Dataset entries:
Start of Block
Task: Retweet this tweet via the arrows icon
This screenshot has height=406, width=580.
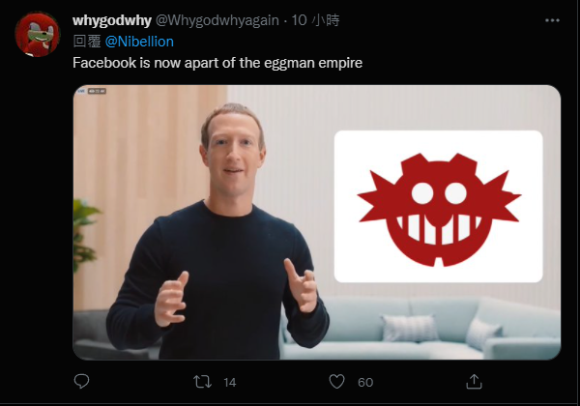Action: [x=204, y=382]
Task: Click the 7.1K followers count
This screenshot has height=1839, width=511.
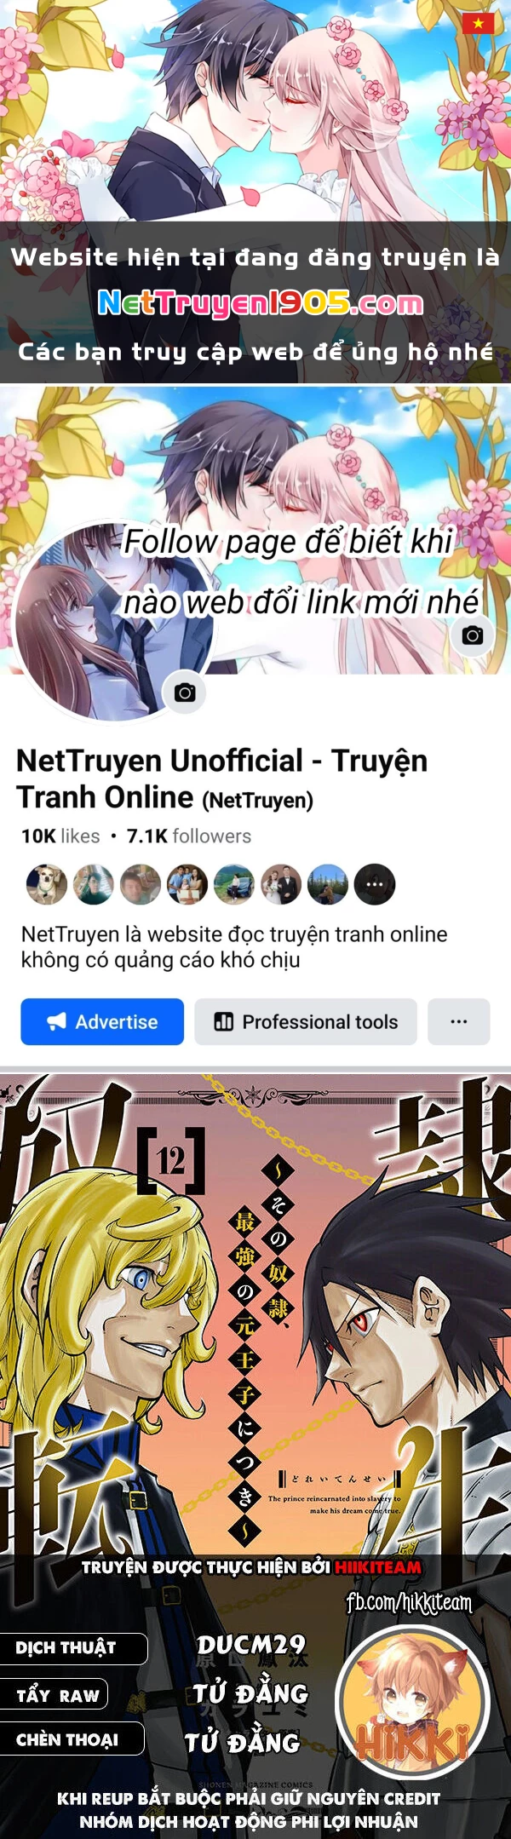Action: click(189, 836)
End of Block
PROBLEM TO WORK ON:
Please set down, exactly and with nothing added, the lines from the line with "This screenshot has height=406, width=580." to the end of the entries above, omitting pictures.

RESPONSE:
This screenshot has height=406, width=580.
Action: [x=204, y=382]
Task: Click the 7.1K followers count
This screenshot has height=1839, width=511.
Action: click(189, 836)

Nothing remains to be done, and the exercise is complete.